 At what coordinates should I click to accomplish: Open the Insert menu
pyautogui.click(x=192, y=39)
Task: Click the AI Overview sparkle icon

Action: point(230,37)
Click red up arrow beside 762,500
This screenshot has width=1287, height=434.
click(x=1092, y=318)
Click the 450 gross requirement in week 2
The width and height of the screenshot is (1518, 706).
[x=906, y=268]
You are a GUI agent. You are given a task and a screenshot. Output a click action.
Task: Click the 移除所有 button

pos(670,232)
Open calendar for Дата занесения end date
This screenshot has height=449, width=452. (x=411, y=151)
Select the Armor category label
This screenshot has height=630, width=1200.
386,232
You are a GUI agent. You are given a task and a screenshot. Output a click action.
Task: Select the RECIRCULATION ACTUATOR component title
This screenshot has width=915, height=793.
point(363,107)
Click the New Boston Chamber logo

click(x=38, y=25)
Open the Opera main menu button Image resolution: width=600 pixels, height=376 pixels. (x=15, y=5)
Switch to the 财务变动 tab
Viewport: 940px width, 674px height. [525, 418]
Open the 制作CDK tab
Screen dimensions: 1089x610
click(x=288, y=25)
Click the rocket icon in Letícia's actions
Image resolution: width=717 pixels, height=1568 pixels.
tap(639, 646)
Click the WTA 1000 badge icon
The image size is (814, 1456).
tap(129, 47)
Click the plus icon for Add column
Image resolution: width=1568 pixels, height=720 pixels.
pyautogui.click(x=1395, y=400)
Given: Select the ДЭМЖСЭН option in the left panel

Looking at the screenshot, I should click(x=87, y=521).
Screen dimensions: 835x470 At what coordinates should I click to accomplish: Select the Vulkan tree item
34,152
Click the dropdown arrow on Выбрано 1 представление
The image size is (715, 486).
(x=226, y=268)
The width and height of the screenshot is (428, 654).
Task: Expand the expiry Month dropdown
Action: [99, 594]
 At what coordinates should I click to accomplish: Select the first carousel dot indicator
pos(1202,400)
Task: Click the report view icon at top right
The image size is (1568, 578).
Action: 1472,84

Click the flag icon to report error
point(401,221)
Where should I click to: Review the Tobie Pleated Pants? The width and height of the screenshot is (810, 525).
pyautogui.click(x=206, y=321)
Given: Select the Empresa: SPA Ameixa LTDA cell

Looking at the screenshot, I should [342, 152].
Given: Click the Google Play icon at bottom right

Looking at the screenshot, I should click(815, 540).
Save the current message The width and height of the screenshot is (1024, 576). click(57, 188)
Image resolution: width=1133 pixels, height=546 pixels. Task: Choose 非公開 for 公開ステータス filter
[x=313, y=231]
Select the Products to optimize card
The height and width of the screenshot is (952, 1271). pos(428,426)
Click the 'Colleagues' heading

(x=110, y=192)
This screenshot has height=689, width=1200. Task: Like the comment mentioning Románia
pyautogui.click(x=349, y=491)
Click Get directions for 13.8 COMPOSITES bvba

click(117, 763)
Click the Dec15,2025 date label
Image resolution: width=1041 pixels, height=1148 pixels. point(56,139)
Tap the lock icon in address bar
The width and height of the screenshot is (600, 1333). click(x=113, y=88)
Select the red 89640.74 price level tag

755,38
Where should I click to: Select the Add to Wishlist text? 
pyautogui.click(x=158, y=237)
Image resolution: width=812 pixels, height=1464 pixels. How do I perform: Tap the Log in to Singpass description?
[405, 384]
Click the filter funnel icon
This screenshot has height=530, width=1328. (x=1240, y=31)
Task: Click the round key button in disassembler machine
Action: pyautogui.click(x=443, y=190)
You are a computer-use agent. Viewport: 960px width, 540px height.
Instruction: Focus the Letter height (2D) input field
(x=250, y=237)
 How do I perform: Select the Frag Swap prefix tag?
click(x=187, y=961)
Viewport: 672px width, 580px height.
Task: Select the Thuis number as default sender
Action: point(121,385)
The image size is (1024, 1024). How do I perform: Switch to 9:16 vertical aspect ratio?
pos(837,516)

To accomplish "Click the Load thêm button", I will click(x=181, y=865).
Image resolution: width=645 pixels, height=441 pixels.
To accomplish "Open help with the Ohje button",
▬▬▬▬▬▬▬▬▬▬
Task to carry out –
Transcribe the listing so that each line matches exactly.

Response area –
 At what coordinates should I click to accomplish: Open the Insert menu
pyautogui.click(x=192, y=39)
Task: Click the AI Overview sparkle icon

Action: point(230,37)
Click red up arrow beside 762,500
This screenshot has width=1287, height=434.
click(x=1092, y=318)
Click the 450 gross requirement in week 2
The width and height of the screenshot is (1518, 706).
[x=906, y=268]
You are a GUI agent. You are given a task and a screenshot. Output a click action.
Task: Click the 移除所有 button

pos(670,232)
Open calendar for Дата занесения end date
This screenshot has height=449, width=452. (x=411, y=151)
Select the Armor category label
This screenshot has height=630, width=1200.
386,232
You are a GUI agent. You are given a task and a screenshot. Output a click action.
Task: Select the RECIRCULATION ACTUATOR component title
This screenshot has width=915, height=793.
point(363,107)
Click the New Boston Chamber logo

click(x=38, y=25)
Open the Opera main menu button Image resolution: width=600 pixels, height=376 pixels. (x=15, y=5)
Switch to the 财务变动 tab
Viewport: 940px width, 674px height. [525, 418]
Open the 制作CDK tab
Screen dimensions: 1089x610
click(x=288, y=25)
Click the rocket icon in Letícia's actions
Image resolution: width=717 pixels, height=1568 pixels.
tap(639, 646)
Click the WTA 1000 badge icon
The image size is (814, 1456).
tap(129, 47)
Click the plus icon for Add column
Image resolution: width=1568 pixels, height=720 pixels.
pyautogui.click(x=1395, y=400)
Given: Select the ДЭМЖСЭН option in the left panel

Looking at the screenshot, I should click(x=87, y=521).
Screen dimensions: 835x470 At what coordinates should I click to accomplish: Select the Vulkan tree item
34,152
Click the dropdown arrow on Выбрано 1 представление
The image size is (715, 486).
(x=226, y=268)
The width and height of the screenshot is (428, 654).
Task: Expand the expiry Month dropdown
Action: [99, 594]
 At what coordinates should I click to accomplish: Select the first carousel dot indicator
pos(1202,400)
Task: Click the report view icon at top right
The image size is (1568, 578).
Action: 1472,84

Click the flag icon to report error
point(401,221)
Where should I click to: Review the Tobie Pleated Pants? The width and height of the screenshot is (810, 525).
pyautogui.click(x=206, y=321)
Given: Select the Empresa: SPA Ameixa LTDA cell

Looking at the screenshot, I should [342, 152].
Given: Click the Google Play icon at bottom right

Looking at the screenshot, I should click(815, 540).
Save the current message The width and height of the screenshot is (1024, 576). click(57, 188)
Image resolution: width=1133 pixels, height=546 pixels. Task: Choose 非公開 for 公開ステータス filter
[x=313, y=231]
Select the Products to optimize card
The height and width of the screenshot is (952, 1271). pos(428,426)
Click the 'Colleagues' heading

(x=110, y=192)
This screenshot has height=689, width=1200. Task: Like the comment mentioning Románia
pyautogui.click(x=349, y=491)
Click Get directions for 13.8 COMPOSITES bvba

click(117, 763)
Click the Dec15,2025 date label
Image resolution: width=1041 pixels, height=1148 pixels. point(56,139)
Tap the lock icon in address bar
The width and height of the screenshot is (600, 1333). click(x=113, y=88)
Select the red 89640.74 price level tag

755,38
Where should I click to: Select the Add to Wishlist text? 
pyautogui.click(x=158, y=237)
Image resolution: width=812 pixels, height=1464 pixels. How do I perform: Tap the Log in to Singpass description?
[405, 384]
Click the filter funnel icon
This screenshot has height=530, width=1328. (x=1240, y=31)
Task: Click the round key button in disassembler machine
Action: pyautogui.click(x=443, y=190)
You are a computer-use agent. Viewport: 960px width, 540px height.
Instruction: Focus the Letter height (2D) input field
(x=250, y=237)
 How do I perform: Select the Frag Swap prefix tag?
click(x=187, y=961)
Viewport: 672px width, 580px height.
Task: Select the Thuis number as default sender
Action: point(121,385)
The image size is (1024, 1024). How do I perform: Switch to 9:16 vertical aspect ratio?
pos(837,516)

To accomplish "Click the Load thêm button", I will click(x=181, y=865).
Image resolution: width=645 pixels, height=441 pixels.
To accomplish "Open help with the Ohje button",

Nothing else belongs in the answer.